[PROBLEM STATEMENT]:
Copy out all the lines in the records that include the word "computer".

[Saved data entries]:
★ ★ ★ ★ ★

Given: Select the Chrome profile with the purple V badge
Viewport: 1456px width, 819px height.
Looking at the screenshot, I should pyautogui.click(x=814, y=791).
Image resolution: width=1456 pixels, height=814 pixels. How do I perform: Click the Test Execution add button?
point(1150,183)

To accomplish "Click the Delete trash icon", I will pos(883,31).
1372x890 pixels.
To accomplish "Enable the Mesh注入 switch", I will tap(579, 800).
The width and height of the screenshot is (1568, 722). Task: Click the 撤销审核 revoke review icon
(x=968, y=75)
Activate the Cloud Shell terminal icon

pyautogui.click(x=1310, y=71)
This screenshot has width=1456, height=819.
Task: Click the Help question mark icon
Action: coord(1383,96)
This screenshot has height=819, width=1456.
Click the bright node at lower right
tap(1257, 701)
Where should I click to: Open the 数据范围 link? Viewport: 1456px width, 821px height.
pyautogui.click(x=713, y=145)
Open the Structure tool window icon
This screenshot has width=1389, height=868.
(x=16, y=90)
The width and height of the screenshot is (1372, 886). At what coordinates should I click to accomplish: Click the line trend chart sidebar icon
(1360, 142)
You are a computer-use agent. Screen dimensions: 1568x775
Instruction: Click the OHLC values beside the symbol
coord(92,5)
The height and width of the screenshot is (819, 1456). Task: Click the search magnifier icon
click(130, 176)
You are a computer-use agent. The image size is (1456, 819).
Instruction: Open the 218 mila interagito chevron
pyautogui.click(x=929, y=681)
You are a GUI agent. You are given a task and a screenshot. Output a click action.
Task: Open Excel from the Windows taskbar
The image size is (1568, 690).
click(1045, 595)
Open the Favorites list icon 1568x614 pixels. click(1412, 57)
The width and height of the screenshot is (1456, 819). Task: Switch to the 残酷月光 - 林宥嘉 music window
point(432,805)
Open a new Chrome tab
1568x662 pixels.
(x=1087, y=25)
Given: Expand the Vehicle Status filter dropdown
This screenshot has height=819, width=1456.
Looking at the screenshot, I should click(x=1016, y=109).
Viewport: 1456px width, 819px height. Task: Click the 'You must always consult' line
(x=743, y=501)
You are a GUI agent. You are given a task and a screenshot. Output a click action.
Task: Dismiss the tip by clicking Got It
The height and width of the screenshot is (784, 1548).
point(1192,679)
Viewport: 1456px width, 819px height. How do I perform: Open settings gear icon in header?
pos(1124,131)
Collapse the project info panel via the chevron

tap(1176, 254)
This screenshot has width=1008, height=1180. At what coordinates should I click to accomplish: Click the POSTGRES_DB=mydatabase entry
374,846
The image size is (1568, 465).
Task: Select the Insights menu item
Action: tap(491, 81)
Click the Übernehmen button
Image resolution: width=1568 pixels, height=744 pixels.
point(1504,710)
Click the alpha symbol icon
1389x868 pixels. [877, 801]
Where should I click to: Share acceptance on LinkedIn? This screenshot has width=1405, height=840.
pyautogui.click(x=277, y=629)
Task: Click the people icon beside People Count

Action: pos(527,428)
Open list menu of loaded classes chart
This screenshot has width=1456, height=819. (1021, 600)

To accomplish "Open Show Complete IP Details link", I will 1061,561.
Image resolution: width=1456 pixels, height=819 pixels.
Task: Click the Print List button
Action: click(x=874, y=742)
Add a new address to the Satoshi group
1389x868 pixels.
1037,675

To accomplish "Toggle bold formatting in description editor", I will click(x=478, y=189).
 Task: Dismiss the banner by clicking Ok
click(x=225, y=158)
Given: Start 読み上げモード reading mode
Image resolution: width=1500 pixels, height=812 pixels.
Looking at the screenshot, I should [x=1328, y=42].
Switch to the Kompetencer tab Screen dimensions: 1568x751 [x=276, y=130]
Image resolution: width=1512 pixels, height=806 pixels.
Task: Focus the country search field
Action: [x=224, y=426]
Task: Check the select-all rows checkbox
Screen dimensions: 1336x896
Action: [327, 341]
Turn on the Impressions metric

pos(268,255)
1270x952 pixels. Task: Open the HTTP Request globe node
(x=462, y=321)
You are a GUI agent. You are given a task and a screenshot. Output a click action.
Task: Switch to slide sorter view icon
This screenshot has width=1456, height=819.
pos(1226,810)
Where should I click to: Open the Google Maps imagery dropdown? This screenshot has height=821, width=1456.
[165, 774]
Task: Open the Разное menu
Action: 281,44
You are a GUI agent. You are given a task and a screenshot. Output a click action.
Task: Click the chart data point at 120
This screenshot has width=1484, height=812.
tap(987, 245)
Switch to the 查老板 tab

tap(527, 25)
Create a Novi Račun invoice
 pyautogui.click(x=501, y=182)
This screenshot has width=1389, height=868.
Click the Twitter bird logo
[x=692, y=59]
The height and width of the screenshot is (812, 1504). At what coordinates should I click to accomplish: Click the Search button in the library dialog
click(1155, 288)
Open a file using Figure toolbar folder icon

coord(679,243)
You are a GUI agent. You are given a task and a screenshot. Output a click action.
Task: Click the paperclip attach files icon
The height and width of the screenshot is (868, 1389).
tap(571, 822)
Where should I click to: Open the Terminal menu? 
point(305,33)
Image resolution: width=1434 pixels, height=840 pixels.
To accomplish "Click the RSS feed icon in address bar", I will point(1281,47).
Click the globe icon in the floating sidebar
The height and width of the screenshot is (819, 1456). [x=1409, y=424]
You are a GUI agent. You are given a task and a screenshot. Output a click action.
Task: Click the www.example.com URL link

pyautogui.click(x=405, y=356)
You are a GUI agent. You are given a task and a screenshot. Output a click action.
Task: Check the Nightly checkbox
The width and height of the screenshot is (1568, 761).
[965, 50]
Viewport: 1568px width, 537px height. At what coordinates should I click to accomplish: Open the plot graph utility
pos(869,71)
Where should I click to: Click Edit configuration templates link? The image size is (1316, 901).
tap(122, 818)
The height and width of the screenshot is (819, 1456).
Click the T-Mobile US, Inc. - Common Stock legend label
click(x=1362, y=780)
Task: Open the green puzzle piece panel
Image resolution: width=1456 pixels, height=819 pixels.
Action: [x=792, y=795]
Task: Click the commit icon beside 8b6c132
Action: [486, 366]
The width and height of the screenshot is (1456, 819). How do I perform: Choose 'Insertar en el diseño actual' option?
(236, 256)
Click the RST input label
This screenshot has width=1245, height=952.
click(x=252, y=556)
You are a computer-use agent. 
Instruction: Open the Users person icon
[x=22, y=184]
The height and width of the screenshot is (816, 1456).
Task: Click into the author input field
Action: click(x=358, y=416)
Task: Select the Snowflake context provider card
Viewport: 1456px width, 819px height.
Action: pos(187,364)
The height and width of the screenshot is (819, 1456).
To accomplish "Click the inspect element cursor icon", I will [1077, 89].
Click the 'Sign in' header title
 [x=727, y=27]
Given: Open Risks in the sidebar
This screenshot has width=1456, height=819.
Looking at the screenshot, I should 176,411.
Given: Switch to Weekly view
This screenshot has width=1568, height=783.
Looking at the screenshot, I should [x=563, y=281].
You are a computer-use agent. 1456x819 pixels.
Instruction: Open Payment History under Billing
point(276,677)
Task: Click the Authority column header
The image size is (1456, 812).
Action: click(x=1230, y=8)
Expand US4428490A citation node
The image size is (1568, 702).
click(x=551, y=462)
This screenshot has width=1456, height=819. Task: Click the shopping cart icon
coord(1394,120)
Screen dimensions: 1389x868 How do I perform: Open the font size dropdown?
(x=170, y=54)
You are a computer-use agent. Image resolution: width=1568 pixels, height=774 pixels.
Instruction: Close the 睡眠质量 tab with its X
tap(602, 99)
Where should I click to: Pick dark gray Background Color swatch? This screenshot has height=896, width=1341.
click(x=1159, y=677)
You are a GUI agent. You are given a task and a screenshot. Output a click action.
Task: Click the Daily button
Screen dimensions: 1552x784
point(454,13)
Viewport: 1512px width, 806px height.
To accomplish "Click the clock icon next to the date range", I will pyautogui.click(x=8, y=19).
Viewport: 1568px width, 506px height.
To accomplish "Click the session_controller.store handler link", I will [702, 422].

★ ★ ★ ★ ★

[TASK SOLUTION]:
You are a computer-use agent. Screen dimensions: 1568x775
You are a computer-use agent. The image size is (1456, 819).
You are a computer-use agent. 
You are a computer-use agent. 1456x819 pixels.
You are a computer-use agent. Image resolution: width=1568 pixels, height=774 pixels.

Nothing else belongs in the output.